「半導体相場」の一巡と、「日本評価の蛙化」に注意
今週の株式市場ですが、ちょっと値動きは荒っぽいものの、高値圏での推移が続いています。とりわけ、「NISAの日」だった2月13日(火)の日経平均は、前日比で1,066円高と大幅な上昇となり、取引時間中には38,000円台に乗せる場面がありました。
さすがに翌14日(水)は売りに押されましたが、前日比で260円安にとどまっており、相場の楽観ムードが続いているような印象です。「生成AI投資」をテーマに、半導体関連やIT関連企業への物色が日米で続いているほか、国内では円安傾向を追い風に、インバウンドが業績に寄与した小売関連銘柄の上昇が目立っています。
上値追い意欲がまだもうしばらく続く可能性は高そうですが、その一方で、そろそろ相場トレンドの転換にも備えておく必要がありそうです。
短期的な視点では、米半導体企業で「マグニフィセント・セブン(M7)」に一角を担っているエヌビディアの決算が来週21日に予定されています。今年に入ってからのエヌビディア株は、13日(火)時点までの期間に目立った調整がないまま、株価が50%以上も上昇しており、日米の半導体銘柄もこの流れが波及して上昇しているものが散見されます。
それだけ同社への業績期待の高さがうかがえるわけですが、来週の決算へのハードルが高くなっていることや、いったんの材料出尽くしとなるケースには注意が必要かもしれません。特に、足元の株式市場は、「利益成長期待(EPSの伸び)が、金利上昇警戒(PERの割高感)を上回る」構図で上昇してきましたが、今週発表された米1月CPI(消費者物価指数)が予想よりも強い結果となり、米10年債利回りが4.3%まで上昇していることを踏まえると、相場の視点が企業業績から金利上昇による負の側面へ向かいやすくかもしれません。
また、日本株の支援材料となっている円安についても、その背景には日銀の金融政策のスタンスが緩和的と捉えられていることが影響しています。

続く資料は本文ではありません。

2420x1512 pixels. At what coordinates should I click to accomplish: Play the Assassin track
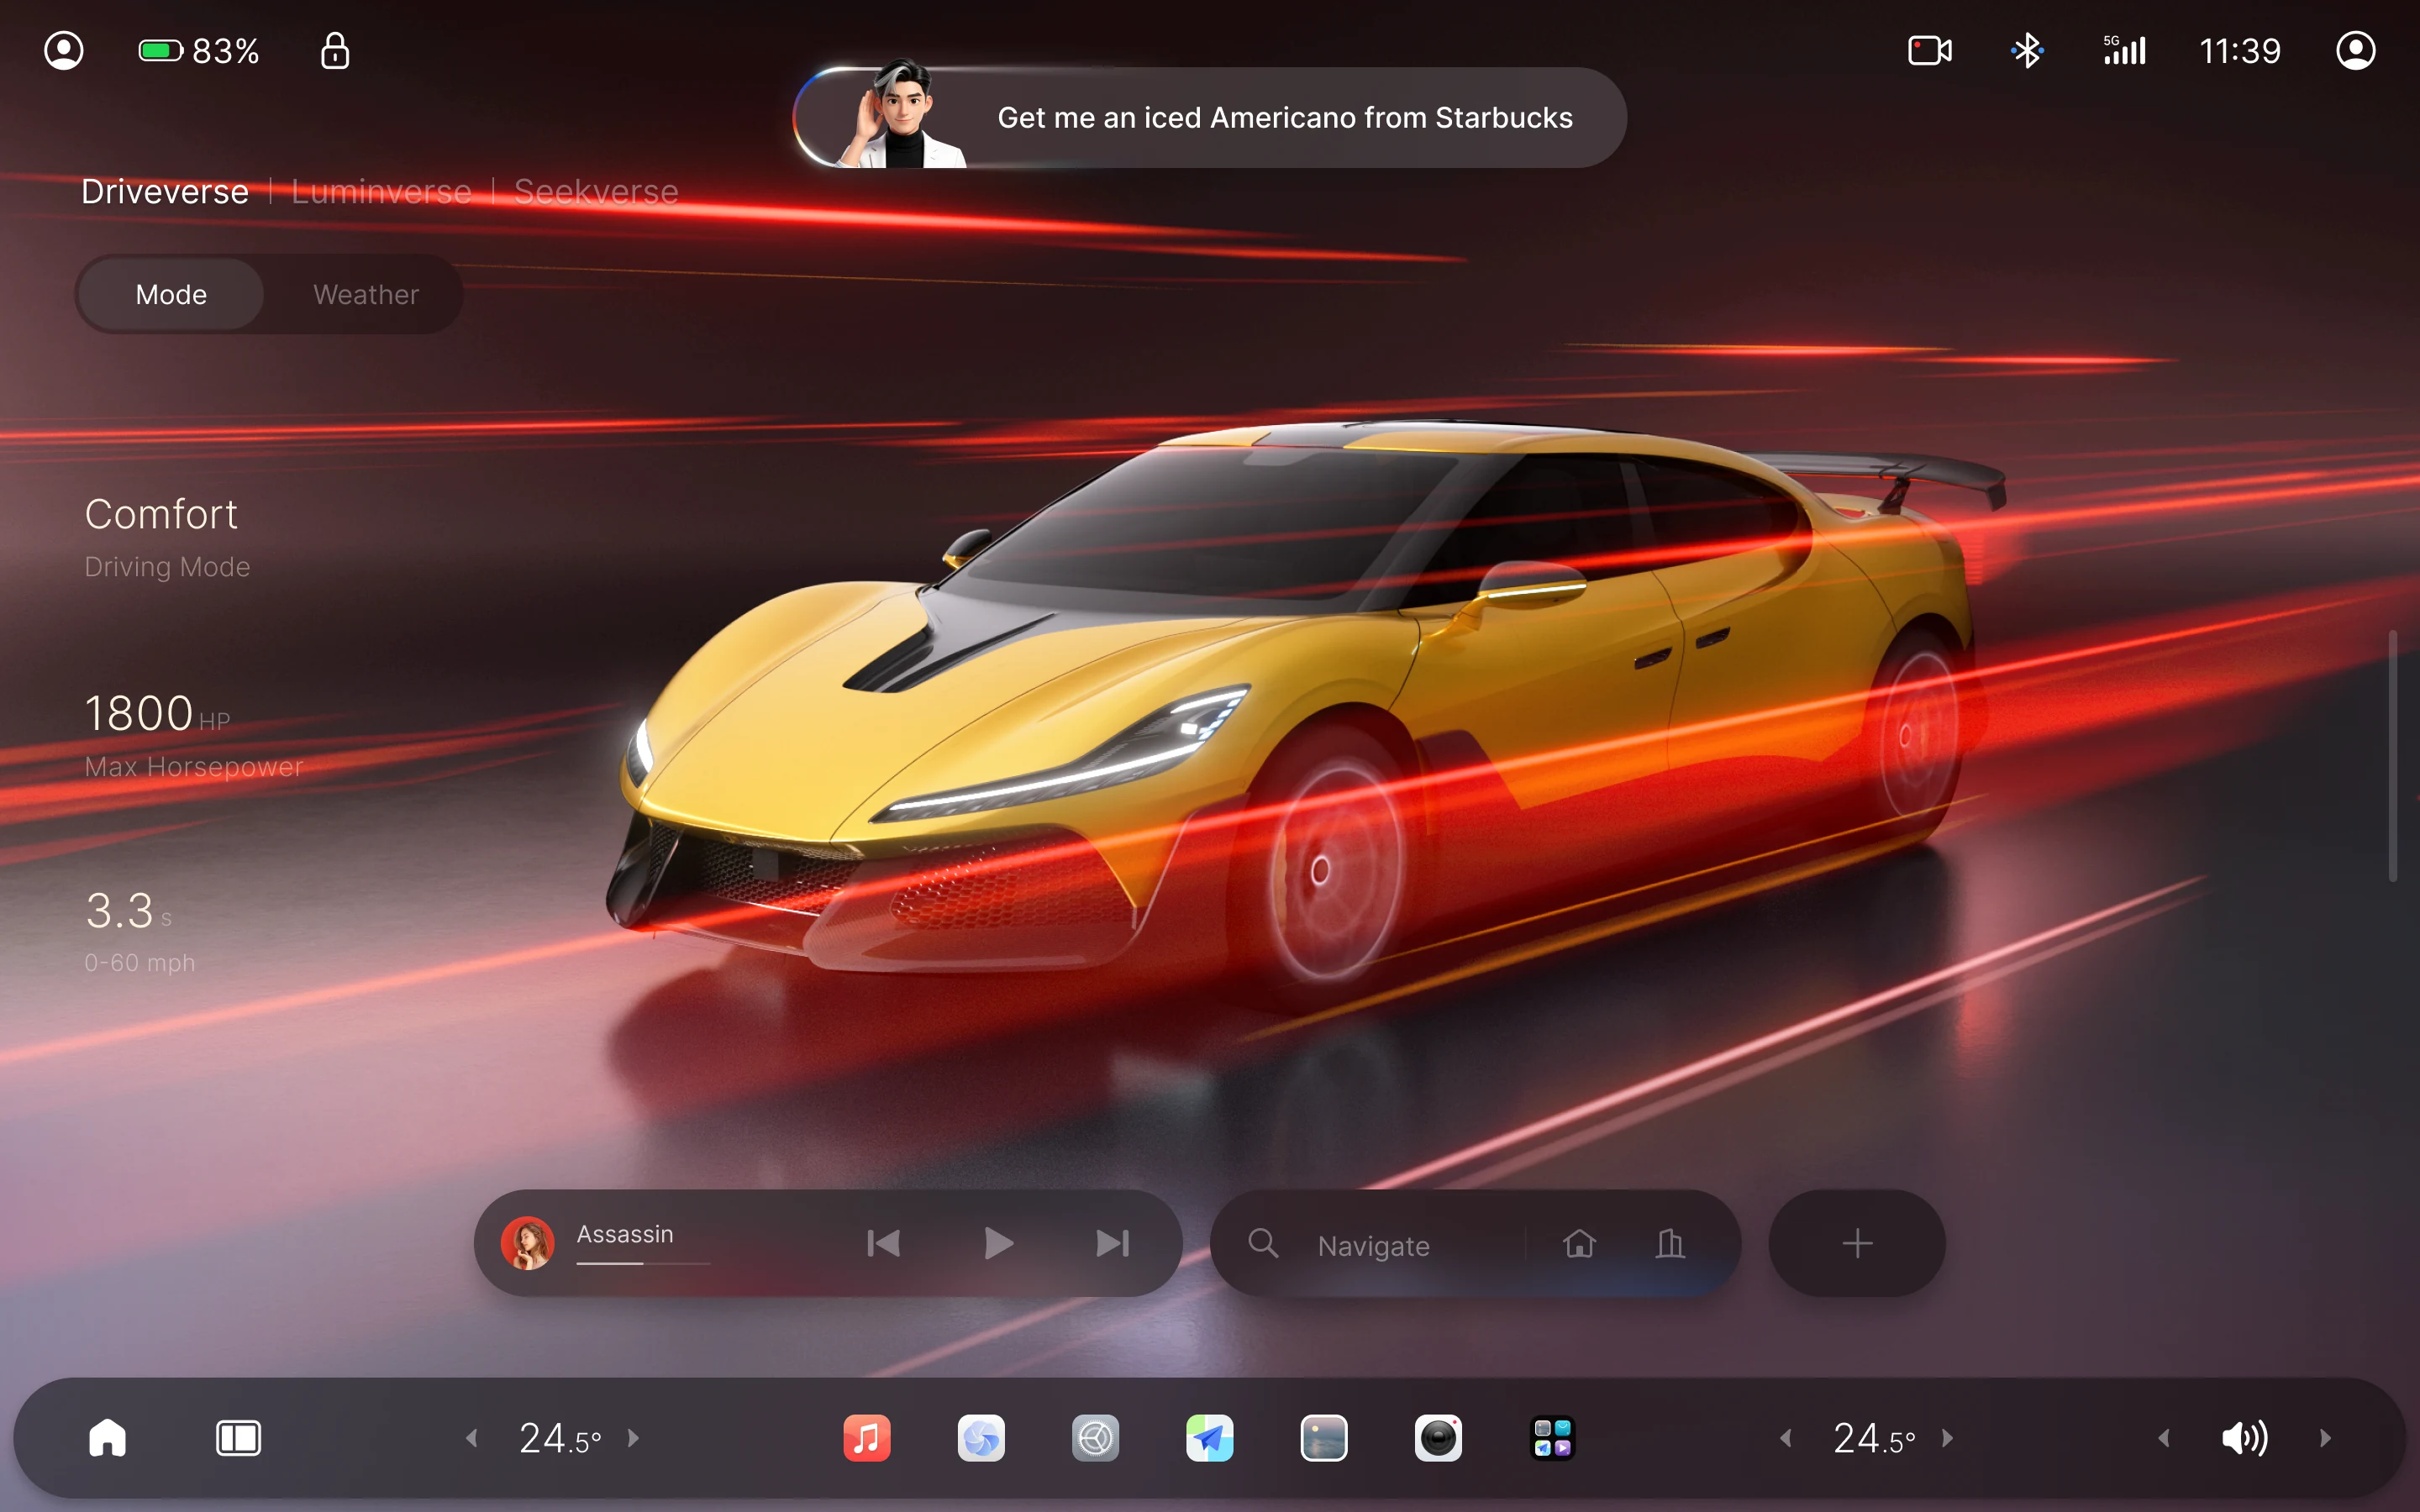tap(998, 1243)
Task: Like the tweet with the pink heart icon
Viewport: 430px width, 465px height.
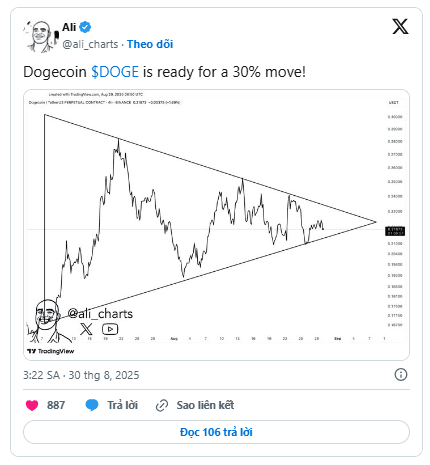Action: coord(32,405)
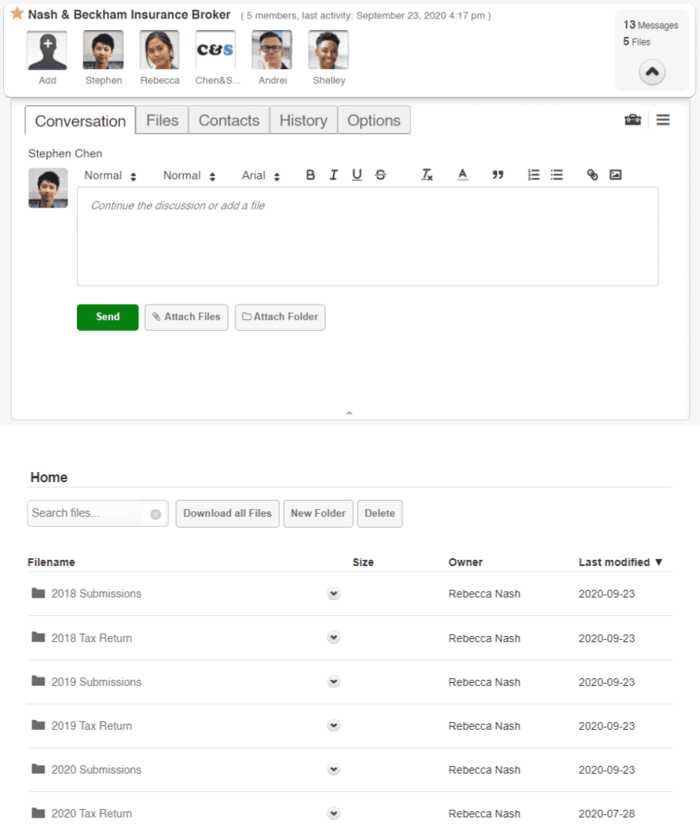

日本企業に対しては、PBR改善をはじめとする、資本コストを意識した改革が進むという、海外投資家からの期待感は今後も継続していくと思われるものの、日銀が緩和姿勢を続けるということは、日本経済が本格的なデフレ脱却の道筋を示せていないことの表れでもあり、長期的には決して手放しで喜べるものではありません。
実質賃金の低下傾向が続く中、政府や経団連などは今年の春闘で昨年を上回る賃上げ率の実現を目指してはいますが、「物価上昇に負けない賃金上昇」を実現できたとしても、物価が上昇すれば、その分だけ消費税負担も増え、消費を盛り上げるための税制の見直し等の支援が必要となるため、国内需要があまり盛り上がらず、金融政策の正常化も後ずれし、結局は円安による輸出関連やインバウンド期待頼みという経済構造に変化が見られなければ、折角の日本に対する見直し機運が萎んでしまう「蛙化」によって、日本株買いのムーブメントに水を差されることも考えられます。
このほか、3月に向けては、米大統領選挙が「スーパーチューズデー」というヤマ場を迎えることや、中国でも「全人代(全国人民代表大会)」が開催されることもあり、米中関係など、政治的な要因で市場が反応することも考えられ、現時点ではまだ大きな下落トレンド転換を想定する段階ではないものの、上昇相場への深追いには慎重さが求められる局面は近づいているのかもしれません。